Freddie's tactics weren't his own; the guy could be downright sneaky and and sometimes break rules. This wasn't rulebreaking, though. Triple threats were odd. Literally, numerically. Three was an important number in a cosmic manner, too. More pragmatically, all that tag work had at least given him the practice of looking over his shoulder for extra people, expecting pins to be broken up until everybody involved had been worn down. This might be one kind of singles match where tag experience could be a boon.
"You’ll just have to be faster and more creative, and I think you’ll have that covered. Whatever you do, don’t let yourself get pinned by a guy named, ‘Death’. Pffft, I thought I was pretentious."
"You should face him. Tabula Rasaaaa versus Death." The good-natured jab was accompanied with a light elbow nudge. These unexpected glimmers of humor were another reason Freddie and he got along.

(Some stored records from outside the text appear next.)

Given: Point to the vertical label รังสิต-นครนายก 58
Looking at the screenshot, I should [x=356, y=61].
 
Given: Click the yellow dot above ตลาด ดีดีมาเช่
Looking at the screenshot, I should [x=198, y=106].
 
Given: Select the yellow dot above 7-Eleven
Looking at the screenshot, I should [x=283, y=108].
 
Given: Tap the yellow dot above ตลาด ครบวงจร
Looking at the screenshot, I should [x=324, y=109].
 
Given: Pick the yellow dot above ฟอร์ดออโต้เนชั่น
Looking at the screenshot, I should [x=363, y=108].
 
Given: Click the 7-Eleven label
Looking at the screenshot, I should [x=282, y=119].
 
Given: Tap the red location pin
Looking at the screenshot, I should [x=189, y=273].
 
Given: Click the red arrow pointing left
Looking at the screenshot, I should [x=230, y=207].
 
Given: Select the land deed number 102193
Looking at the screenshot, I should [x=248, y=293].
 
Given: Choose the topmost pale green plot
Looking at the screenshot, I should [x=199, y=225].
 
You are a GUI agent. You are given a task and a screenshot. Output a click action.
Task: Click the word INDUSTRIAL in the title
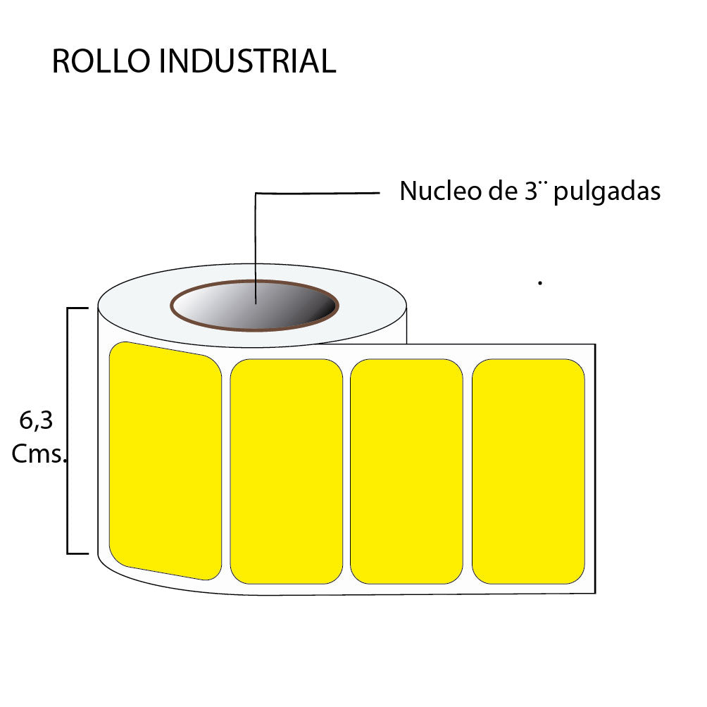point(247,62)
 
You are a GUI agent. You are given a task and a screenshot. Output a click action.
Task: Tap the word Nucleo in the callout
point(433,192)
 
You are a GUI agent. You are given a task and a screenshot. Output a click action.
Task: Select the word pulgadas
point(607,193)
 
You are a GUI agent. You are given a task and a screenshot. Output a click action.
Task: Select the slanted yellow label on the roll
point(165,461)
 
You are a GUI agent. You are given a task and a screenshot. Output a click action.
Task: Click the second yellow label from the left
point(286,471)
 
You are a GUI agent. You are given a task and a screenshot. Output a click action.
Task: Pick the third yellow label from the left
point(406,471)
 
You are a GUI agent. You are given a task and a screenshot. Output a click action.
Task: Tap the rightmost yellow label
point(528,471)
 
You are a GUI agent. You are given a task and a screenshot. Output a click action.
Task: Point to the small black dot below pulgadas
point(539,283)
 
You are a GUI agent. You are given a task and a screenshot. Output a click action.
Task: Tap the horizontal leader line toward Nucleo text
point(317,192)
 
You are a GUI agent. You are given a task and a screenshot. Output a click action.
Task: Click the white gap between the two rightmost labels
point(467,471)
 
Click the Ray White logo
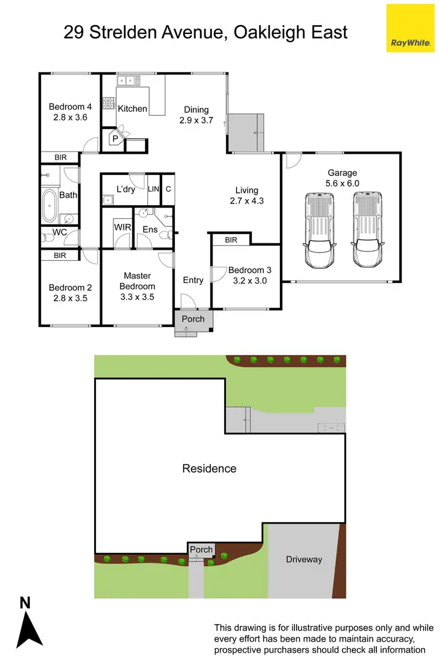410,27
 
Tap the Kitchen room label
132,109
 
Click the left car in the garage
320,230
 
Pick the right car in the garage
367,230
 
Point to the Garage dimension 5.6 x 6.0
342,183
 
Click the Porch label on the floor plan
193,319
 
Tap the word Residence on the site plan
209,468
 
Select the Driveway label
304,559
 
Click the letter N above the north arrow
25,602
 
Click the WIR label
122,226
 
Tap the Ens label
150,229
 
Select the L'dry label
126,190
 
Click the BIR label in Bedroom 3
231,240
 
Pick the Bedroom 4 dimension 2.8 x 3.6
70,117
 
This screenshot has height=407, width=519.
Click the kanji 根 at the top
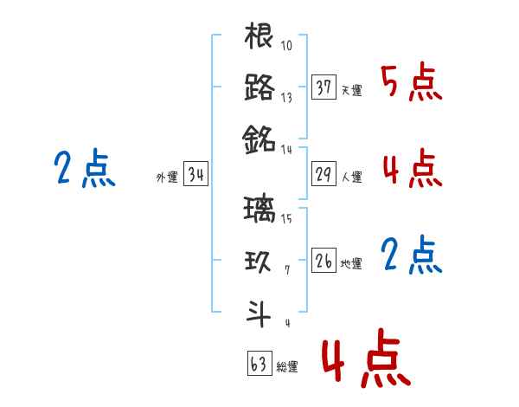coord(260,36)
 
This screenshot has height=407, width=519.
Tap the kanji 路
coord(260,87)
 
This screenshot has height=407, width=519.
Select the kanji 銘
coord(260,137)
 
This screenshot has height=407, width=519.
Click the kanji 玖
coord(260,261)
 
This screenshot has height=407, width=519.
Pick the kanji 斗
coord(260,312)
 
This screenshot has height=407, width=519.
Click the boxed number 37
coord(324,87)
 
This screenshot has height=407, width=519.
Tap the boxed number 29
coord(324,175)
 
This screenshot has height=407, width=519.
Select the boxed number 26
coord(324,261)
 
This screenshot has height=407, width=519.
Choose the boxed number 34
coord(195,176)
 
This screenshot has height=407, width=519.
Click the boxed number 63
coord(259,364)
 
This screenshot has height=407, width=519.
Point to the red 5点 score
coord(412,83)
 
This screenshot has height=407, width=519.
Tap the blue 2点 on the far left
coord(85,169)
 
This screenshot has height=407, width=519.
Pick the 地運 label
coord(351,263)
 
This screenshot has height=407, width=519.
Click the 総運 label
coord(287,367)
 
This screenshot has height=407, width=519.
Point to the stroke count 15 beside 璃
coord(286,218)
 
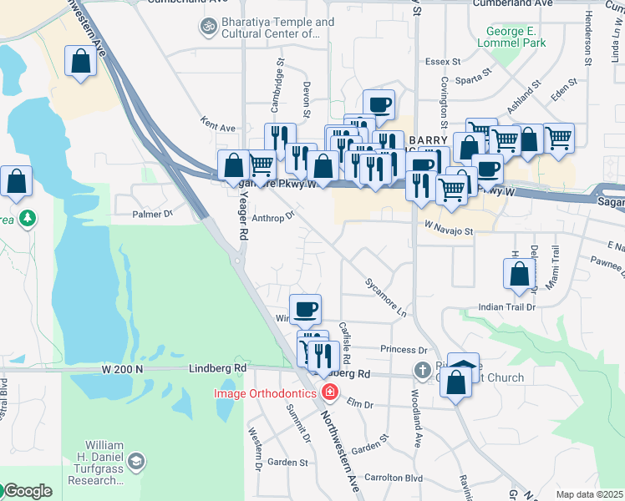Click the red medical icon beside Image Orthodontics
(x=330, y=392)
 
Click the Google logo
(x=27, y=491)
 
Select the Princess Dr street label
(x=404, y=350)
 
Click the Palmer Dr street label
(x=152, y=214)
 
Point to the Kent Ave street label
(x=218, y=128)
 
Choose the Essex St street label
(x=443, y=61)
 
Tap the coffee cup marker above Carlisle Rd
(x=305, y=309)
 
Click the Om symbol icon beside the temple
(x=206, y=28)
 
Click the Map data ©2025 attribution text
(x=590, y=494)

"Hah!" The single bark of laughter was accompanied by the lightest of nudges in return. "I told you I was pretentious."
"You know, I had a dream..."
"Hmm?"
"Right before I faced Mikaela. Woke up in a morgue, in one of those big metal filing cabinets for dead bodies. Helluva thing." Death. It was putting it mildly, but this wasn't something he talked about out loud with other people, usually ever. It tended to sound crazy. "Then again, all my dreams are a bit too vivid."
Tension flickered for a moment or two. On, off, on again, slowly easing. "That… vivid dreams can be bad enough, but that…" Freddie paused, teeth biting down on the very tip of his tongue. After a moment he glanced up, actually caught Berlin’s gaze. "I don’t think I’d like to have that dream."
For Freddie, it was an unusual little display of... empathy?
He knew the guy just well enough to get the feeling that a notable reaction to it would probably just make things awkward.
Freddie had stilled, apart from two fingers slowly rolling and unrolling the hem of his polo shirt, and for a moment it looked as though any connection they’d built might have been severed by a tiny bite of polite conversation. Then the smaller man looked up, flashed a somewhat rueful (and yet also somewhat more genuine than usual) smile. "At least it was a dream."
"Yeah, this is true..." Berlin sort of facially-shrugged-- an odd comment to take when all of your dreams felt as real as reality-- but he could equivalent it with at least you left there and haven't gone back yet. And after a moment, "wanna go hit the wall?" Climbing wall. Not punching a wall.
A sharp inhale, and a moment in which hands were folded neatly behind his back, fingertips pressed to his own skin, and Freddie nodded. "Yes, I would very much like to hit the wall. After you?"